1 kwietnia 2005 roku doszło do przerwania meczu Lecha Poznań z Pogonią Szczecin. Stadion obiegła bowiem informacja o śmierci papieża Jana Pawła II, która okazała się nieprawdziwa. O tych wydarzeniach opowiedział komentujący to spotkanie Jacek Laskowski.
– Początek kwietnia 2005 roku to jeden z trudniejszych okresów w tej najnowszej historii Polski. Żegnaliśmy wtedy naszego papieża, Jan Paweł II zmarł 2 kwietnia, ale te trudne chwile trwały już wcześniej, od momentu kiedy zaczęły nadchodzić niepokojące wieści z Watykanu o stanie zdrowia Ojca Świętego.
– Pamiętam jak ruszaliśmy z Warszawy, jechaliśmy jednym samochodem ja, Daria Kabała, Paulina Czarnota-Bojarska i Rafał Wolski. Myśleliśmy o jakimś żarcie prima aprillisowym, ale włączyliśmy radio i wtedy już te smutne informacje o bardzo złym stanie zdrowia papieża zaczęły się pojawiać i z oczywistych względów przestaliśmy wtedy myśleć o jakichkolwiek żartach. To nie był na to czas.

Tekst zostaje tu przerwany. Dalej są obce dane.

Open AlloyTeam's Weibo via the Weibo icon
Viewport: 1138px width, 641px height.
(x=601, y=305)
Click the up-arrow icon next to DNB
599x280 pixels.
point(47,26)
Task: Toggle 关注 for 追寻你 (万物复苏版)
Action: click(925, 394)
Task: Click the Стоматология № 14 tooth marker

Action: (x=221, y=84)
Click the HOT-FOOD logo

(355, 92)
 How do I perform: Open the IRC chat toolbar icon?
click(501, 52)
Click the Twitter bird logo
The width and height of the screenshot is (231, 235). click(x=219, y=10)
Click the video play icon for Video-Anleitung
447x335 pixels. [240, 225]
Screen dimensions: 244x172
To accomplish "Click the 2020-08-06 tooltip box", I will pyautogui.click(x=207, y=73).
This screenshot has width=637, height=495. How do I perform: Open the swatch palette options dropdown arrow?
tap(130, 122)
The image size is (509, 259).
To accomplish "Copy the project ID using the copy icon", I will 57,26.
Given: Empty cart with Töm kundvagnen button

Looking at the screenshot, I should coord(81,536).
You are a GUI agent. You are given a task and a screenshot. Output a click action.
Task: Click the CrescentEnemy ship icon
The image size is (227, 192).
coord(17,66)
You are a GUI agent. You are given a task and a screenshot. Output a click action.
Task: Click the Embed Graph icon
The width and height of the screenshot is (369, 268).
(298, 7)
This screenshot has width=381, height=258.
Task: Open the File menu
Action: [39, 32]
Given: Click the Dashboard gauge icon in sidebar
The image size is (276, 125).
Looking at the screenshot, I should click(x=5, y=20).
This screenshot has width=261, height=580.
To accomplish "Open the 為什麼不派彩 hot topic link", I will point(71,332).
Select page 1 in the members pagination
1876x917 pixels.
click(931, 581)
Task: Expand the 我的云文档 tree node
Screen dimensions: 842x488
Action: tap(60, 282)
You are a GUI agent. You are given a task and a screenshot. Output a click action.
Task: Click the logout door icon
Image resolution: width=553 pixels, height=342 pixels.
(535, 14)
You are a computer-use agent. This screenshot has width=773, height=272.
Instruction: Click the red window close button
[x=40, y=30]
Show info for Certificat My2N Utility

– W skupieniu dotarliśmy do Poznania i zaczęliśmy tę transmisję. Słychać po naszych głosach, moim i Tomka Wieszczyckiego, że atmosfera jest napięta, smutna, że jednak myślami wszyscy jesteśmy daleko od piłki nożnej.
– Wyczuwane było to też na trybunach. Pod koniec pierwszej połowy zaczęła się rozchodzić wśród kibiców informacja, że papież zmarł. Ta wiadomość została przekazana sędziemu przez jednego z kibiców, który wbiegł na boisko. My oczekiwaliśmy na jakieś informacje z Warszawy, sami przekazaliśmy tę informację, ale zastrzegaliśmy, że jest niepotwierdzona przez źródła z Watykanu.
– Było jednak oczywiste, że w takiej sytuacji mecz musi być przerwany. Skończyło się zebraniem piłkarzy na środku boiska i wspólnym odśpiewaniem z kibicami hymnu narodowego. Potem okazało się, że informacja była przedwczesna, papież zmarł dzień później.
– Pamiętam ten moment, w którym dowiedzieliśmy się o jego śmierci. To była nasza podróż powrotna z Lubina do Poznania razem z reporterem Mariuszem Wróblewskim. Usłyszeliśmy tę informację w radiu, zatrzymaliśmy się na chwilę, wyłączyłem silnik i tą chwilą zadumy pożegnaliśmy Ojca Świętego.